→ Extracted records:

=== Section Start ===

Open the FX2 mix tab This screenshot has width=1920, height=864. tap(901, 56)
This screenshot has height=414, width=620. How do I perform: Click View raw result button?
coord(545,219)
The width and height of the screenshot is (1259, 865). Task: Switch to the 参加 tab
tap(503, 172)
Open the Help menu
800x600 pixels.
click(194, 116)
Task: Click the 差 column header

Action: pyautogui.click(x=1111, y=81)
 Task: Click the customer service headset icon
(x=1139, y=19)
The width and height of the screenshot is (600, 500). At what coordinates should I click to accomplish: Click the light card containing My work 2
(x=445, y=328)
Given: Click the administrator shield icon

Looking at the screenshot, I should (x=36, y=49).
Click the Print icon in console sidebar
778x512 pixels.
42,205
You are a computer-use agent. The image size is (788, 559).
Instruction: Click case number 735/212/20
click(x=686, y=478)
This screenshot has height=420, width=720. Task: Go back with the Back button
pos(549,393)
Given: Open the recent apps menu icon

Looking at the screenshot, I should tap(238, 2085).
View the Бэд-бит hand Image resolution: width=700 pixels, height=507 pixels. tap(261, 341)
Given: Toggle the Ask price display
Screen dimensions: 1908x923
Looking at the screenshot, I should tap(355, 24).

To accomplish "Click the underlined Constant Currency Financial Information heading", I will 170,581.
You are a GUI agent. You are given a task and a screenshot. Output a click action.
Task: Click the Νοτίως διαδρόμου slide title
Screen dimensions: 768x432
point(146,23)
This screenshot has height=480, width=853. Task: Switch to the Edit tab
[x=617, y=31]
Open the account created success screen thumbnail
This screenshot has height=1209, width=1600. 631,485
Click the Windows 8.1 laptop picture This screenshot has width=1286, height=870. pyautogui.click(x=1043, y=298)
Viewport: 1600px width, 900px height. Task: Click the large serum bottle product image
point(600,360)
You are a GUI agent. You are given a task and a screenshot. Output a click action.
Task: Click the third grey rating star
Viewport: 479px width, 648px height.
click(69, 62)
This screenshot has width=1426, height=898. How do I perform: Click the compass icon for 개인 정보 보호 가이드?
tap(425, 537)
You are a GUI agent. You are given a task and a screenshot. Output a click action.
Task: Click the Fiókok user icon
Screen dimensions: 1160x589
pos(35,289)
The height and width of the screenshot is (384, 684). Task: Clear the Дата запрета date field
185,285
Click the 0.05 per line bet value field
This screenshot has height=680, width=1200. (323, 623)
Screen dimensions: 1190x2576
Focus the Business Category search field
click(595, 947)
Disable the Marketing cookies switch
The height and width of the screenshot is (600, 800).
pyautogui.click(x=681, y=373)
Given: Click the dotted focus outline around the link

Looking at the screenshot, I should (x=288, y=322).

=== Section End ===

→ Your objective:
Nothing in the records may be left out; reproduce them exactly.

→ Solution below:
Open the FX2 mix tab This screenshot has width=1920, height=864. tap(901, 56)
This screenshot has height=414, width=620. How do I perform: Click View raw result button?
coord(545,219)
The width and height of the screenshot is (1259, 865). Task: Switch to the 参加 tab
tap(503, 172)
Open the Help menu
800x600 pixels.
click(194, 116)
Task: Click the 差 column header

Action: pyautogui.click(x=1111, y=81)
 Task: Click the customer service headset icon
(x=1139, y=19)
The width and height of the screenshot is (600, 500). At what coordinates should I click to accomplish: Click the light card containing My work 2
(x=445, y=328)
Given: Click the administrator shield icon

Looking at the screenshot, I should (x=36, y=49).
Click the Print icon in console sidebar
778x512 pixels.
42,205
You are a computer-use agent. The image size is (788, 559).
Instruction: Click case number 735/212/20
click(x=686, y=478)
This screenshot has height=420, width=720. Task: Go back with the Back button
pos(549,393)
Given: Open the recent apps menu icon

Looking at the screenshot, I should tap(238, 2085).
View the Бэд-бит hand Image resolution: width=700 pixels, height=507 pixels. tap(261, 341)
Given: Toggle the Ask price display
Screen dimensions: 1908x923
Looking at the screenshot, I should tap(355, 24).

To accomplish "Click the underlined Constant Currency Financial Information heading", I will 170,581.
You are a GUI agent. You are given a task and a screenshot. Output a click action.
Task: Click the Νοτίως διαδρόμου slide title
Screen dimensions: 768x432
point(146,23)
This screenshot has height=480, width=853. Task: Switch to the Edit tab
[x=617, y=31]
Open the account created success screen thumbnail
This screenshot has height=1209, width=1600. 631,485
Click the Windows 8.1 laptop picture This screenshot has width=1286, height=870. pyautogui.click(x=1043, y=298)
Viewport: 1600px width, 900px height. Task: Click the large serum bottle product image
point(600,360)
You are a GUI agent. You are given a task and a screenshot. Output a click action.
Task: Click the third grey rating star
Viewport: 479px width, 648px height.
click(69, 62)
This screenshot has width=1426, height=898. How do I perform: Click the compass icon for 개인 정보 보호 가이드?
tap(425, 537)
You are a GUI agent. You are given a task and a screenshot. Output a click action.
Task: Click the Fiókok user icon
Screen dimensions: 1160x589
pos(35,289)
The height and width of the screenshot is (384, 684). Task: Clear the Дата запрета date field
185,285
Click the 0.05 per line bet value field
This screenshot has height=680, width=1200. (323, 623)
Screen dimensions: 1190x2576
Focus the Business Category search field
click(595, 947)
Disable the Marketing cookies switch
The height and width of the screenshot is (600, 800).
pyautogui.click(x=681, y=373)
Given: Click the dotted focus outline around the link

Looking at the screenshot, I should (x=288, y=322).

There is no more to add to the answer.